CUPHEAD May Be Visually Appealing but Lacks Depth

Photo from IMDb

CUPHEAD May Be Visually Appealing but Lacks Depth

By Movieguide® Contributor

THE CUPHEAD SHOW is a 2022 Netflix Original animated series based on the video game CUPHEAD. It is a slice of life, slapstick comedy inspired by the “rubber hose” sensibilities of 1930’s cartoons. The show follows the impulsive Cuphead (True Valentino) and his cowardly yet level-headed brother Mugman (Frank Todaro). Together, they encounter absurd situations while also evading pursuit by the Devil.
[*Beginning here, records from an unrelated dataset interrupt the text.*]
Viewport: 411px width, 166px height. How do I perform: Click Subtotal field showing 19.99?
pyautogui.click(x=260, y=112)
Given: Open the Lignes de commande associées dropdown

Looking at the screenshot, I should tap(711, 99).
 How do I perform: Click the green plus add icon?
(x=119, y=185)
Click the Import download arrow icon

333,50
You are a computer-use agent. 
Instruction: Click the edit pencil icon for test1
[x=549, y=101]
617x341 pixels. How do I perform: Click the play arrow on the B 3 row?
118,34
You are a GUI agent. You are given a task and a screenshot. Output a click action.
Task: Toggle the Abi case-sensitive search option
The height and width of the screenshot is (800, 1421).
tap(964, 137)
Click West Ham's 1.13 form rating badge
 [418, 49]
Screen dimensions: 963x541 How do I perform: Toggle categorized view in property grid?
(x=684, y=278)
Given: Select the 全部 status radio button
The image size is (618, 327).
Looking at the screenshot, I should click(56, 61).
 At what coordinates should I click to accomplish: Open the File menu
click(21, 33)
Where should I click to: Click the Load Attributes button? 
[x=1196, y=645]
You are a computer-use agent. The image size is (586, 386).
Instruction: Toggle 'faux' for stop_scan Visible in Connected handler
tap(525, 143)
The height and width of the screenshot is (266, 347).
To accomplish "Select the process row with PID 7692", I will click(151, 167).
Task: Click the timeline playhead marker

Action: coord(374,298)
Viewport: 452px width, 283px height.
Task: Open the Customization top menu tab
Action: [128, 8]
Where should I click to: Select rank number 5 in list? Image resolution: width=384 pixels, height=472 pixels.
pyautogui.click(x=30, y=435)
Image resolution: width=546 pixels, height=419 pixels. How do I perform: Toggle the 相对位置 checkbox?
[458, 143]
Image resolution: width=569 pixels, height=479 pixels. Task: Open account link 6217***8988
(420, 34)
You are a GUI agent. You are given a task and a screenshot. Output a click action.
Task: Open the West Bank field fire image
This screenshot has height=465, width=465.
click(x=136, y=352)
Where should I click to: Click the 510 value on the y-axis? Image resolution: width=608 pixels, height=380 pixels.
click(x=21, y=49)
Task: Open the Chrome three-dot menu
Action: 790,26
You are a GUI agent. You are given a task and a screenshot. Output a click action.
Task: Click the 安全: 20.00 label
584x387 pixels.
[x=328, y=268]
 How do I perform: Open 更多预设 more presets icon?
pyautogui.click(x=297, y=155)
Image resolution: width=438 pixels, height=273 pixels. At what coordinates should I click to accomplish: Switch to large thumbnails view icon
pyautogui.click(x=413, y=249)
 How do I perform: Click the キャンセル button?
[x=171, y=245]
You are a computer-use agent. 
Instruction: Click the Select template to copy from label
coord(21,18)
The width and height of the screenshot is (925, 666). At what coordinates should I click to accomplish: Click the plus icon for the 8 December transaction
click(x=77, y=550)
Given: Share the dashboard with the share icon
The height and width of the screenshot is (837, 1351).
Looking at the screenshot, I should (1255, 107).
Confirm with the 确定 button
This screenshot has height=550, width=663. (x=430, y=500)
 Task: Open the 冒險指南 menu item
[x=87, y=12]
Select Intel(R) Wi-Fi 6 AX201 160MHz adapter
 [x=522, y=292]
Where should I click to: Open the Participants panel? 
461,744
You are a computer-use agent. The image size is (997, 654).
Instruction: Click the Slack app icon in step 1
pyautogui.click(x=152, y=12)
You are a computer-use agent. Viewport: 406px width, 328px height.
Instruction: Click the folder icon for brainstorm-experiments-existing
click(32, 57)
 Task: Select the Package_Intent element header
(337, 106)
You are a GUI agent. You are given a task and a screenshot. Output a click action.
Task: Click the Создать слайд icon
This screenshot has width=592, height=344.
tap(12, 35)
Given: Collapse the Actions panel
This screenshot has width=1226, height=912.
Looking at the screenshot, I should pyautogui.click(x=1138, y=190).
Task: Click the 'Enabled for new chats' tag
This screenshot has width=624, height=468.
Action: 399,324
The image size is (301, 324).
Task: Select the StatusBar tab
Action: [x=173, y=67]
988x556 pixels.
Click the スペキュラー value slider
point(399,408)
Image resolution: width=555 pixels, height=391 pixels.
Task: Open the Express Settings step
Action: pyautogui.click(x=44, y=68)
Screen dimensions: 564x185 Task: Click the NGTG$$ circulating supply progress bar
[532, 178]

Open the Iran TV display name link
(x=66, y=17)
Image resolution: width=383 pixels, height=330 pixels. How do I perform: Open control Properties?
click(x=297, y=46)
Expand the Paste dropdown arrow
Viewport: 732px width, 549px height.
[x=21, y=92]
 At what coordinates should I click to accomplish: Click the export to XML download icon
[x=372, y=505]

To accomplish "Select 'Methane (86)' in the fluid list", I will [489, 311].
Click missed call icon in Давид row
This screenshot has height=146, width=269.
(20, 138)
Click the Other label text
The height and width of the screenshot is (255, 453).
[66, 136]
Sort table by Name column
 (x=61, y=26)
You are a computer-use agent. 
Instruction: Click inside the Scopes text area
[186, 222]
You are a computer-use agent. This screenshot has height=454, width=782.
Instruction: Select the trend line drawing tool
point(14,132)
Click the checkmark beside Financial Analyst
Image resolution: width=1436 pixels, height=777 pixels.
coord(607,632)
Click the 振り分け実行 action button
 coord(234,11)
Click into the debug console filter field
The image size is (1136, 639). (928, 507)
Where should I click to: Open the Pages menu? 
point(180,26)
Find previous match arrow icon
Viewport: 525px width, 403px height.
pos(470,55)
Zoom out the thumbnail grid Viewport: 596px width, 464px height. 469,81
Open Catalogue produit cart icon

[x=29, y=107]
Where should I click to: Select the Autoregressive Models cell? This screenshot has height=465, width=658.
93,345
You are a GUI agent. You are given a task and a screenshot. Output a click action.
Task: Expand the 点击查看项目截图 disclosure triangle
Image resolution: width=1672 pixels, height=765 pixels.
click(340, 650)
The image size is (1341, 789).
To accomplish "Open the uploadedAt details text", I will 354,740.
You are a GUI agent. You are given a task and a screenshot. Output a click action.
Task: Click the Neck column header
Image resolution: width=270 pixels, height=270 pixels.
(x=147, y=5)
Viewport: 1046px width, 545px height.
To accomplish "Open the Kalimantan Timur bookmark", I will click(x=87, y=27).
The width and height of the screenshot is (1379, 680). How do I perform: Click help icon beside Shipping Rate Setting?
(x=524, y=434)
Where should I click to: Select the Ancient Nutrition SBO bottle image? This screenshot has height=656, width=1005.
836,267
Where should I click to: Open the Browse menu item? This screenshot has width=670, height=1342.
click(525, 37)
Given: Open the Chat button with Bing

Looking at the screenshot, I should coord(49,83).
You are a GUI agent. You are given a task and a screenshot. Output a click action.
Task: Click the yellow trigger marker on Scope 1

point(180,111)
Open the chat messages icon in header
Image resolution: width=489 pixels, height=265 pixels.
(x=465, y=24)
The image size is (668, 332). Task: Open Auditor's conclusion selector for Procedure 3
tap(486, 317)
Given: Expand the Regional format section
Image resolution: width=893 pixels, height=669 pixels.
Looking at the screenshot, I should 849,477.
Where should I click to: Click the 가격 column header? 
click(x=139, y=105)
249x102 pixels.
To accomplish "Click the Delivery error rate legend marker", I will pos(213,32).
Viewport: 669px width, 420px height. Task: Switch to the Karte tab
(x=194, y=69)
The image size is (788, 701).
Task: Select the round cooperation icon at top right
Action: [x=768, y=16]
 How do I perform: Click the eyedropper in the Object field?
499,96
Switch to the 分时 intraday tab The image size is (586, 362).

CUPHEAD is a charismatic, yet disposable piece of “streaming content.” The art direction, voice acting, and animation are top-notch. The slapstick humor, on the other hand, is hit or miss. Aside from the artstyle, the series falls under the “average yet forgettable” category of television. It is as empty as a broken kettle when examined for its moral or written content. It contains a few problematic elements like losing one’s soul, ghosts, and a literal devil character. For a TV-Y7 series, MOVIEGUIDE® urges caution for older kids.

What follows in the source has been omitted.